## Start Passage given
By Ken Butigan
Then he made the disciples get into the boat
and precede him to the other side…
After doing so,
he went up on the mountain by himself to pray.
When it was evening he was there [all] alone.
Meanwhile the boat,
already a few miles offshore,
was being tossed about by the waves,
for the wind was against it.
Between three a.m. and six a.m.,
he came toward them, walking on the water.
When the disciples saw him walking on the water they were terrified.
“It’s a ghost,” they said, and they cried out in fear.
At once [Jesus] spoke to them,
“Take courage, it is I; do not be afraid.”
Peter said to him in reply,
“Lord, if it is you, command me to come to you on the water.”
[And] He said, “Come.”
Peter got out of the boat
and began to walk on the water toward Jesus.
But when he saw how [strong] the wind was
he became frightened;
and beginning to sink, he cried out, “Lord, save me.”
Immediately Jesus stretched out his hand and caught him,
and said to him,
“O you of little faith, why did you doubt?”
After they got into the boat,
the wind died down.
Those who were in the boat did him homage, saying,
“Truly you are the Son of God.”
— Matthew 14: 22-33 (New American Bible)
We are living in the midst of a raging storm of violence. This storm takes many forms: economic injustice, violence against women, street violence, violence in the home. Violence at work and between differing groups. Violence between nations and against the earth. And that mysterious, undeflected rage we sometimes experience within, aimed simultaneously at the world and at ourselves.
What are we to do, faced with this hurricane of injustice and violation? We can try to pretend this storm does not exist, huddling in our tiny boats and hoping against hope that its gale-force winds will not drown us. Or we can take another step. Here is a story of one group of people who confronted this violence by getting out of their little raft of presumed safety and walk on the water.
In the early 1990s in East Los Angeles, a group of women who are members of Dolores Mission Catholic Church, were searching for a solution to the heavy toll that gang violence was taking in their neighbor-hood. Thirteen gangs were active in the parish, and gang killings and injuries were an almost daily occurrence. During a particularly violent period, the women were gathered in their prayer group, praying for a solution to this carnage.
That day, the meeting’s scripture reading was the one we just heard: “Jesus Walking on the Water.” As the mothers prayed, one of their number — electrified with a sudden sense of discovery and consternation — shared with the others what she saw as the parallels to their own predicament. The storm on the Sea of Galilee was the gang-warfare in the streets of Boyle Heights. Fearing for their own personal safety, they had retreated behind the locked doors of their homes like the disciples huddling together in their fragile boat. They believed that the only way they would be saved was to get securely out of the line of fire. But, like those in the boat, their paralysis ultimately did not ensure them that they would be secure; they could be killed by misdirected gunfire blasting their homes or they could be shot in broad daylight walking to the market. They were as likely to become victims as much as Jesus’ first century followers were, Both groups could capsize and lose everything in the maddening storm.
“Then,” the woman told the others, “Jesus appears. We, like the disciples, want him magically to solve the crisis. We cry out to him, implore him to save us. But instead, he says to us, ‘Get out of the boat. Come on: get out of the boat. Leave the illusion of security behind. Get out of the boat and walk on the water. Walk on the water — enter the violence-saturated streets — and we will calm the storm together.’”
## End Passage given
Requests:
[a] From the Matthew passage quoted at the start of the essay, list each thing Jesus says aloud.
[b] In the rows, rewrite the stretch from the line containing "This screenshot has" through the last row, changing "rectangle" to "ellipse" and keeping everything else the same. Leave the pictures out.
The rows that come next have no connection to the essay.
## Start Stored records
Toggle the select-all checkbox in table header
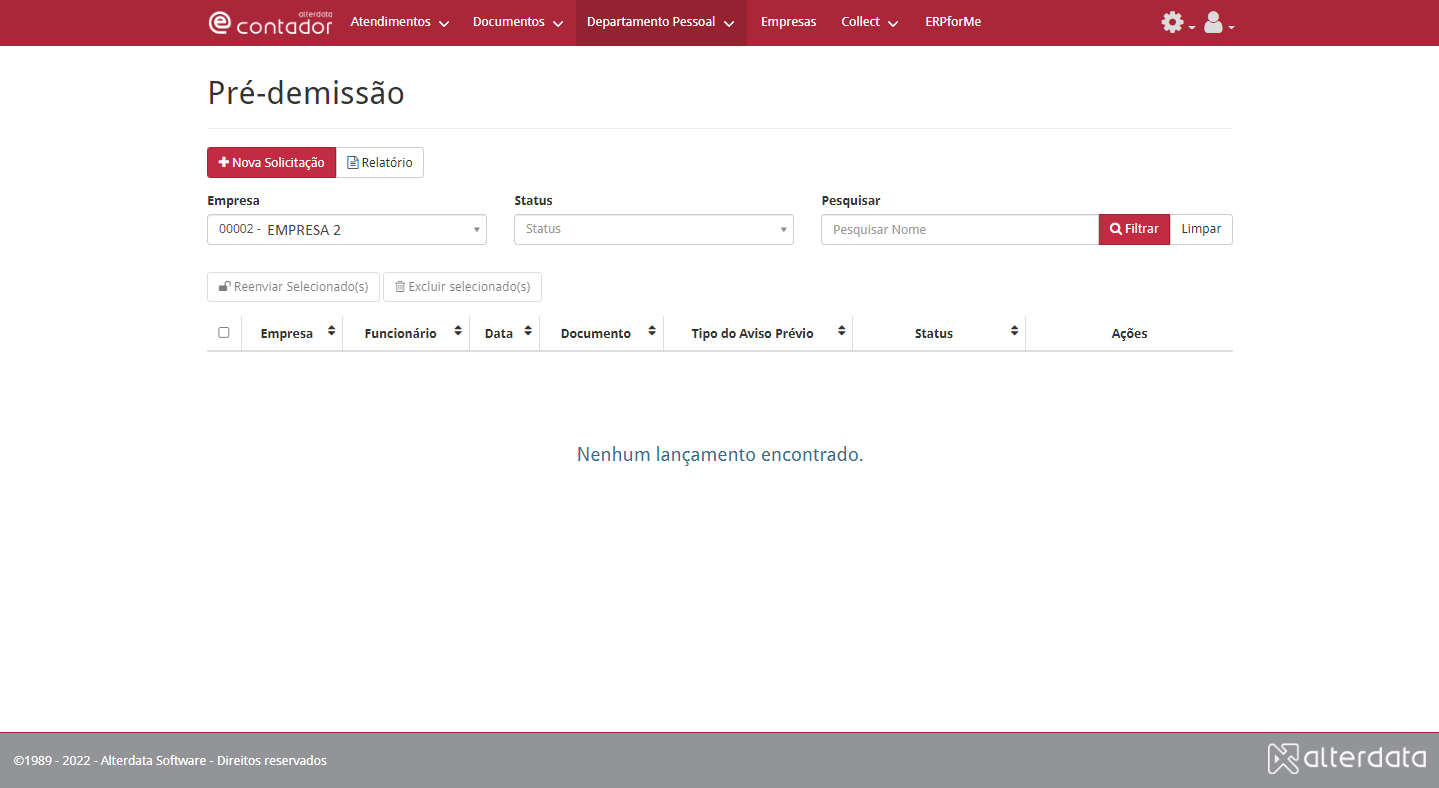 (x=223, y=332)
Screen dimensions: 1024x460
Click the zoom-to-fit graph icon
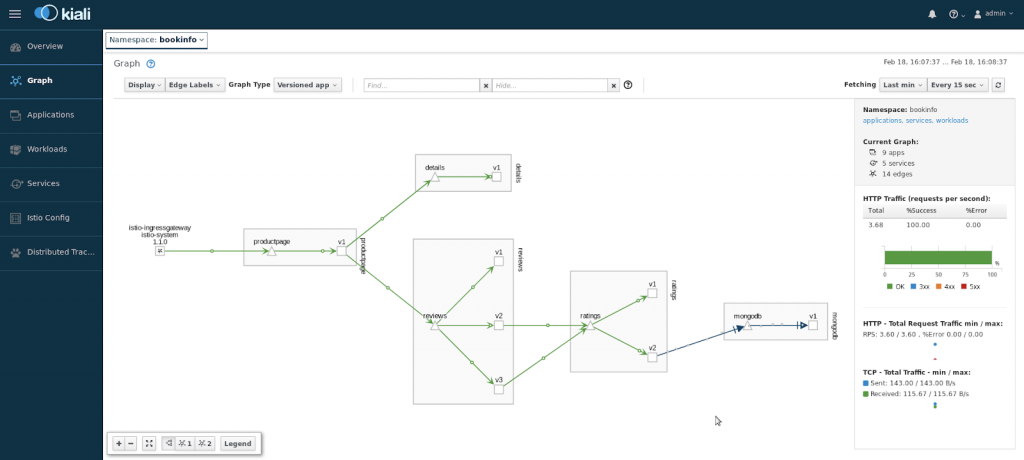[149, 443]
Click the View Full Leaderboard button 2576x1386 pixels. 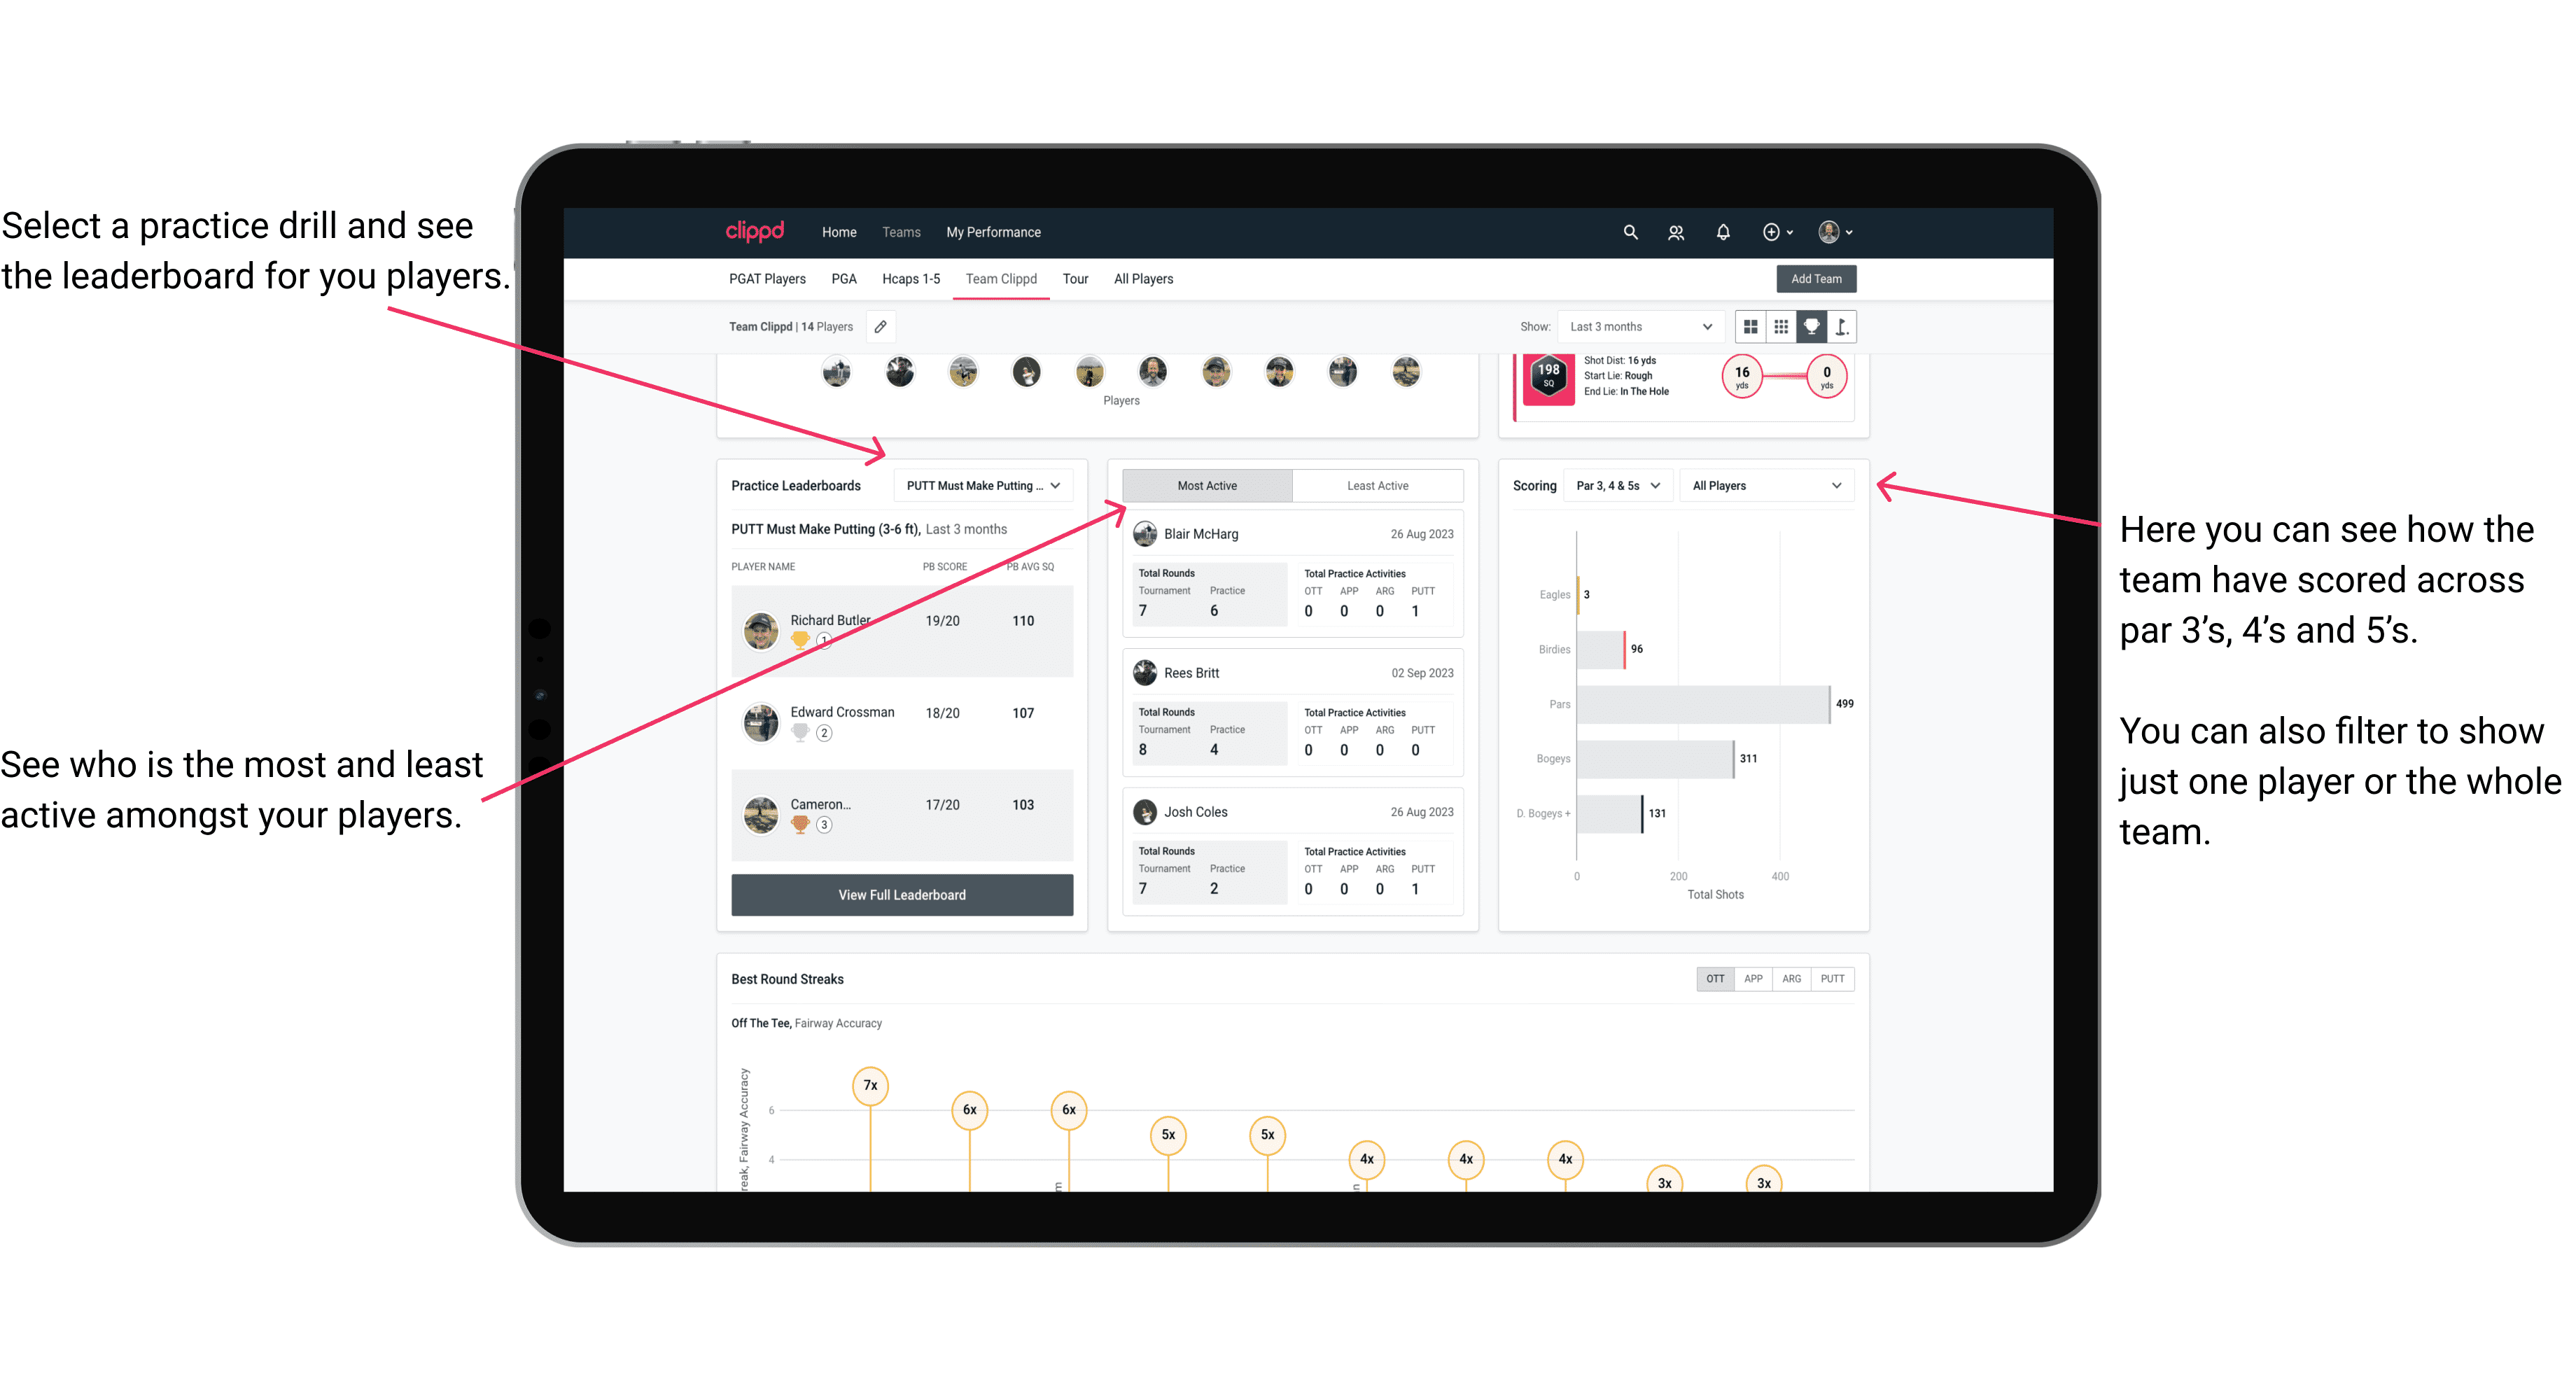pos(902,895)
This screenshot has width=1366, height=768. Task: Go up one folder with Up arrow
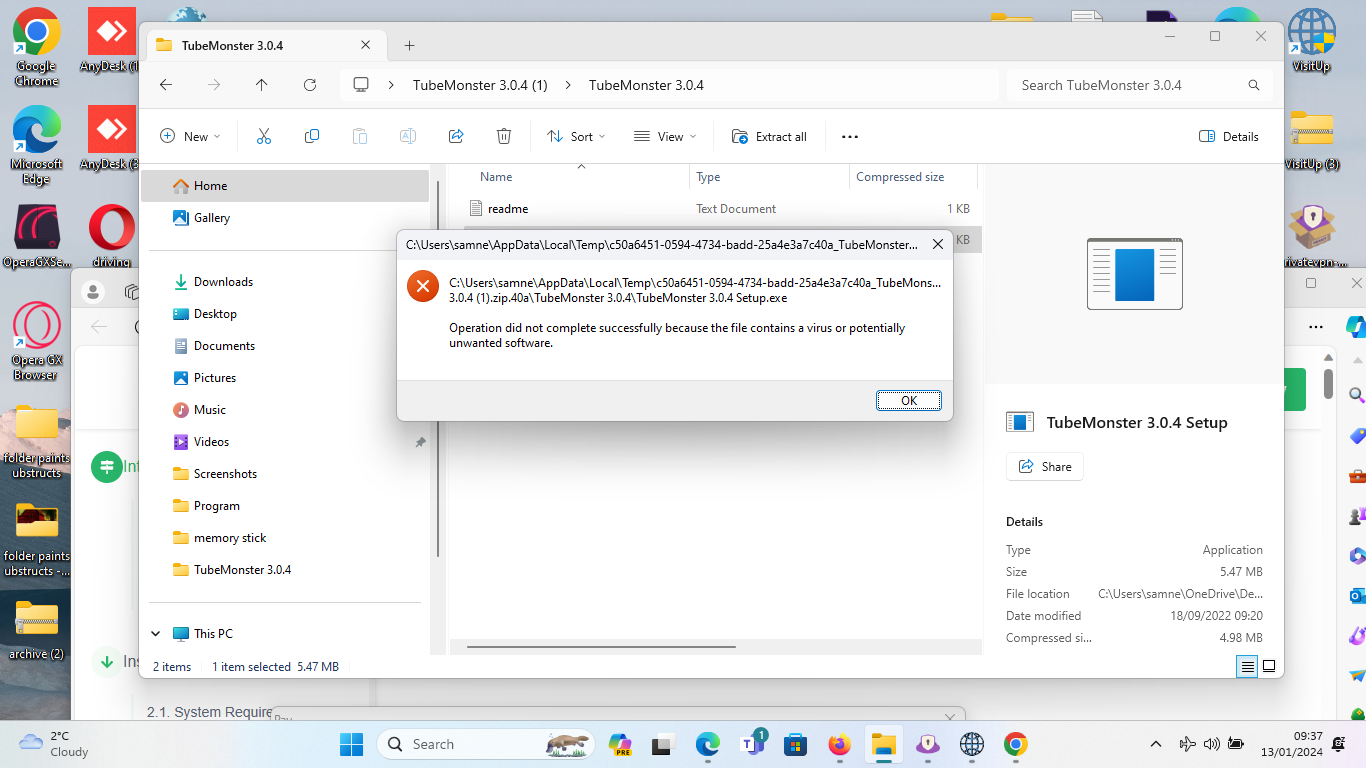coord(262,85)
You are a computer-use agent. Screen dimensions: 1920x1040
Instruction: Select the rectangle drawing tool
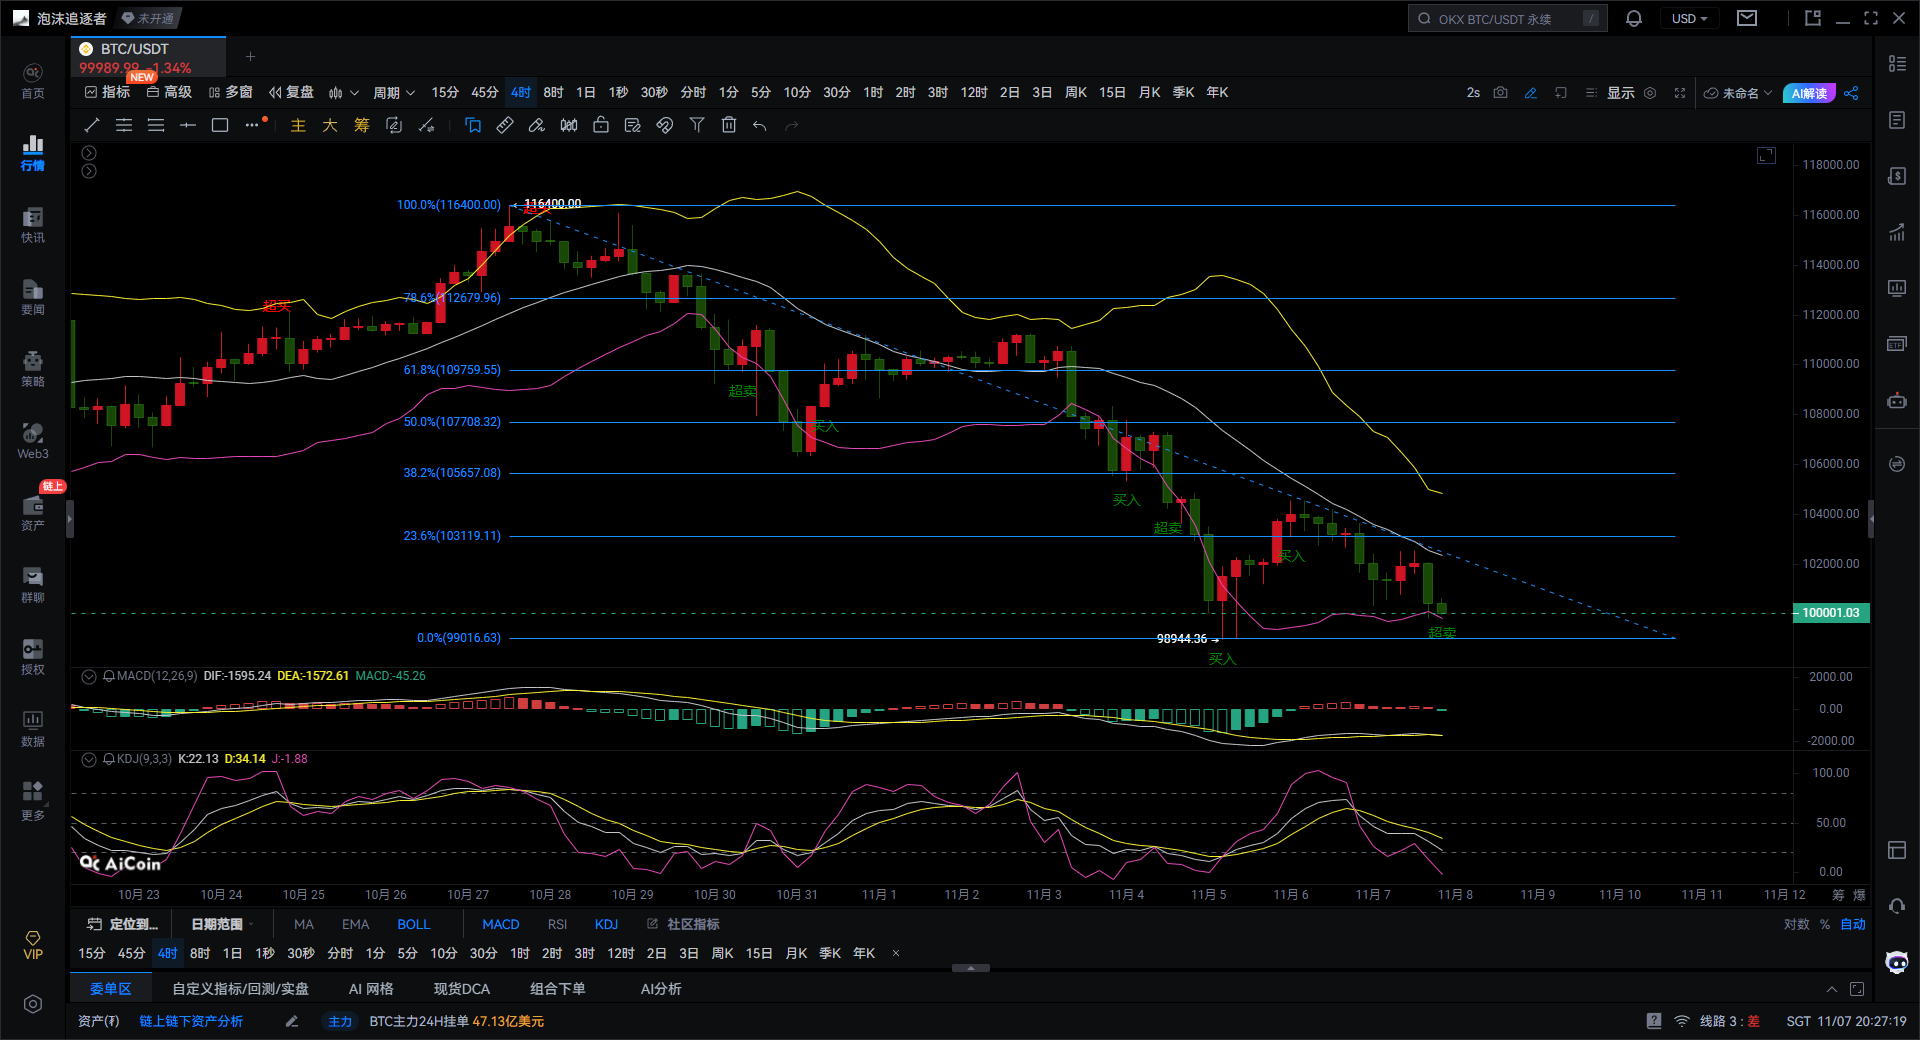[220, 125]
## End Stored records
Answers for this exercise:
[a]
- "Take courage, it is I; do not be afraid."
- "Come."
- "O you of little faith, why did you doubt?"

[b]
This screenshot has width=1366, height=768. Task: Go up one folder with Up arrow
coord(262,85)
You are a computer-use agent. Screen dimensions: 1920x1040
Instruction: Select the ellipse drawing tool
[220, 125]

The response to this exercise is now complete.